Nancy Ruiz Lee

La mendiga (relato, semana sobre la envidia)

Caminaba con la arrogancia de cobrar sus pasos al mundo, y sin embargo, mendigaba. ¿Cómo había llegado a quedarse sin nada?

Antes de salir, se miró de pies a cabeza y se envolvió una vez más en su burbuja.  Tenía que mendigar, pero no quería verse vulnerable.  Si bien, cada actor o político buscan una imagen qué vender, ella era meticulosa con cada detalle de la suya, a fin de obtener los mejores beneficios.

Mendigaba, a pesar de considerar miserables a las personas que pasaban a su lado. Pero necesitaba de las limosnas para vivir. Cada uno de sus poros exhalaba suplicando \"una limosnita... por amor a Dios\".

Continuó su trayecto. Al pasar por un almacén de lujo, no pudo evitar quedarse mirando los hermosos vestidos y compararse con los maniquís.  Ellos, esbeltos y rígidos, en sus posturas perfectas, mostraban aquellas hermosas e inalcanzables prendas.  Ella, en sus andrajos que dejaban ver parte de su delgado cuerpo, no podía sino sentirse nada.  La demacrada expresión que procuraba ocultar traslucía el hambre y la pobreza que emergía de sus entrañas y envolvía cada una de las cosas que hacía.

Tal vez aquel día podría saciar su hambre… tal vez recibiera una buena limosna, de aquellas que le satisfacían tanto que podía sentirse viva, tan viva como cuando era niña, como cuando era amada, como cuando, no importaba qué comiera o tuviera, tenía siempre un par de brazos que la cobijaran.  Ahora no.  Ahora no era más que un solitario cuerpo con un alma que languidecía, que se iba apagando cuanto más mendigaba.  Pero no importaba qué o cuánto le dieran, el hambre le carcomía por dentro.

Aquél día tenía la sensación de caminar sobre vidrios rotos mientras el viento se colaba por sus ropas, más aún con todo, como actriz que era, procuraba dar la impresión más adecuada a las personas que les pedía limosna.  Aunque prefería pedirla a los hombres bien vestidos que caminaban presurosos por la calle y que se volvían al verla pasar.

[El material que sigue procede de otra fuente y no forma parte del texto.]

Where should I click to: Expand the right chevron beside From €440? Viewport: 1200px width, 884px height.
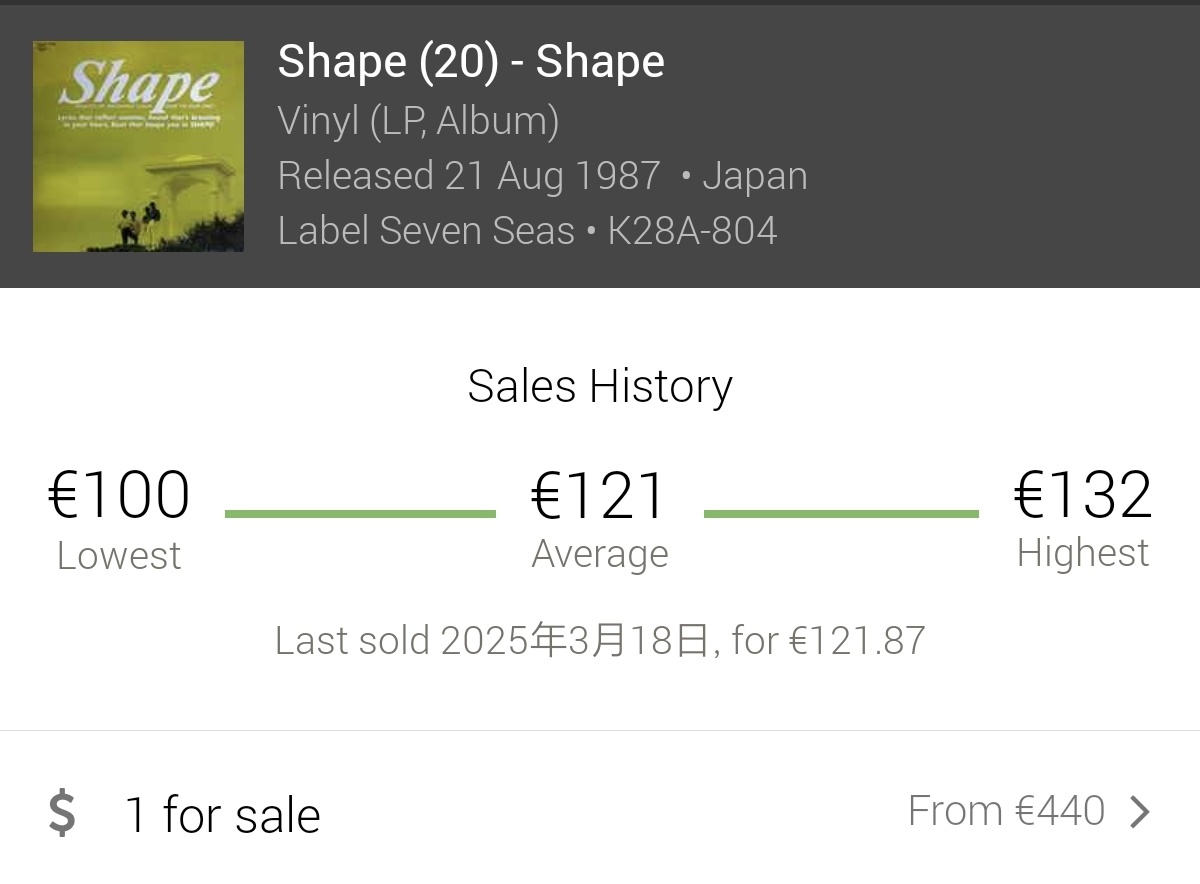pos(1139,812)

Suplicaba limosnas a todos… incluso al hombre que comía chupándose los dedos en una venta callejera. ¿Y a las mujeres? Bien sabía que nada podía esperar de aquellas hermosas y altas chicas con las que se cruzaba por las mañanas.  Ellas, gráciles, esbeltas y sonrientes, pasaban a su lado ignorándola, abofeteándola con su deslumbrante belleza, exhibiendo su obscena felicidad. Ellas, embriagadas en su alegría y juventud, lo tenían todo… ella, tenía la sensación de mendigar hasta la vida.

Siguió su camino rutinario a través del parque, de prisa, porque se le hacía tarde para llegar a su puesto.

Vio una figura que se acercaba lentamente, bajo sus largas faldas se podían ver los zapatos viejos, gastados, que cubrían unos pies deformes.  

 \"Buenos días\", dijo una sonriente anciana de cabellos blancos y ojos brillantes. \"Disculpe, señorita, me podría decir qué hora?

 \"Son las 7:30, señora\", dijo, mientras buscaba unas monedas para darle.

La anciana le tocó suavemente el brazo y con una sonrisa, viéndola a los ojos, le dijo:  \"Gracias, muy amable, pensé que era más tarde\".

 “Pase usted un buen día, dijo la mendiga”, y apresuradamente continuó su camino.

 La anciana no pudo evitar quedarse contemplando cómo se alejaba aquella hermosa mujer de triste mirada, que caminaba por las calles con la arrogancia de quien le cobra al mundo por verla.